**Problem description**. Please find the line that holds "You are a GUI" below and reproduce it, along with every line after it through the end, exactly and without pictures.

Dataset entries
++++++++
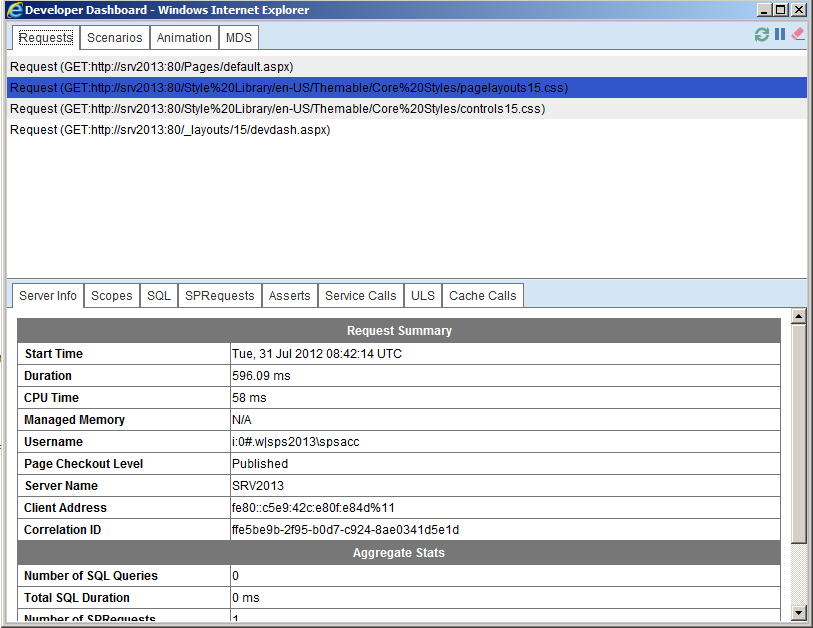Select the ULS tab
The height and width of the screenshot is (628, 813).
pos(422,295)
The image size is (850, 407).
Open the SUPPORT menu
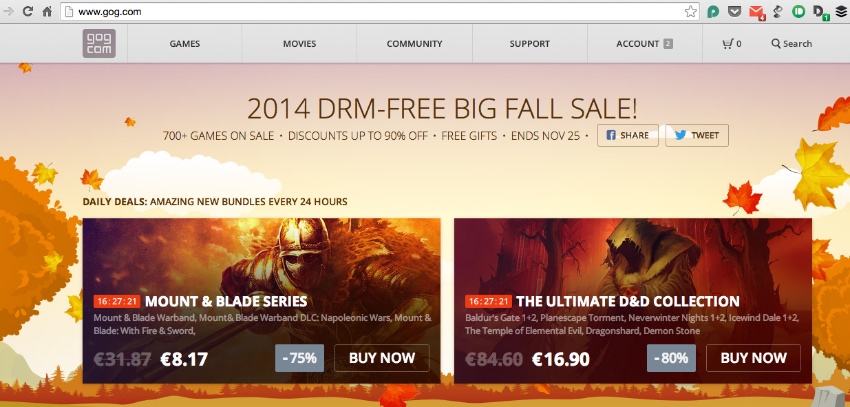click(530, 44)
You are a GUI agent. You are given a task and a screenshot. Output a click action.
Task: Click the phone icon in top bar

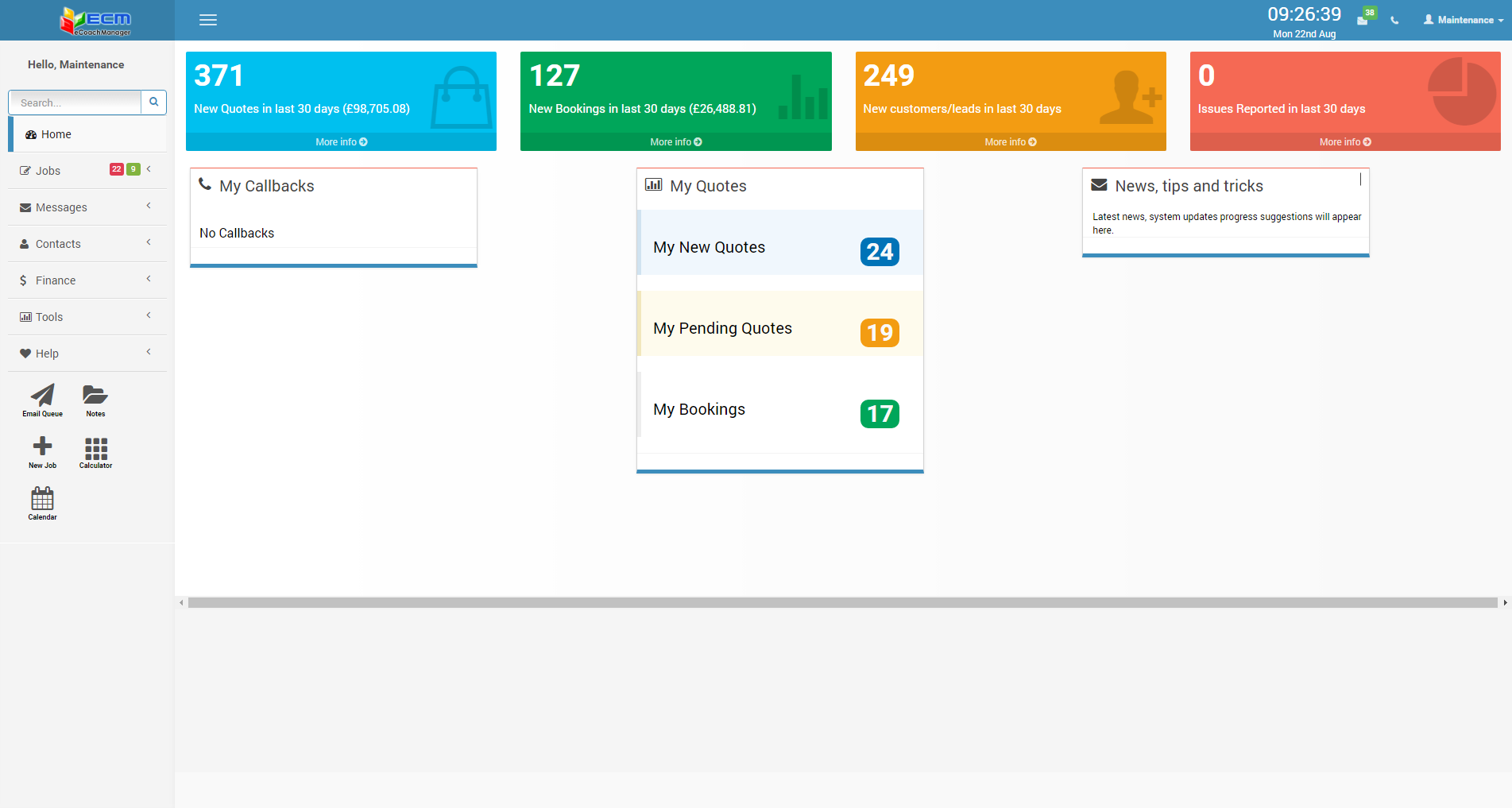coord(1394,21)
++++++++
**Solved problem**.
You are a GUI agent. You are given a task and a screenshot. Output a click action.
Task: Click the phone icon in top bar

coord(1394,21)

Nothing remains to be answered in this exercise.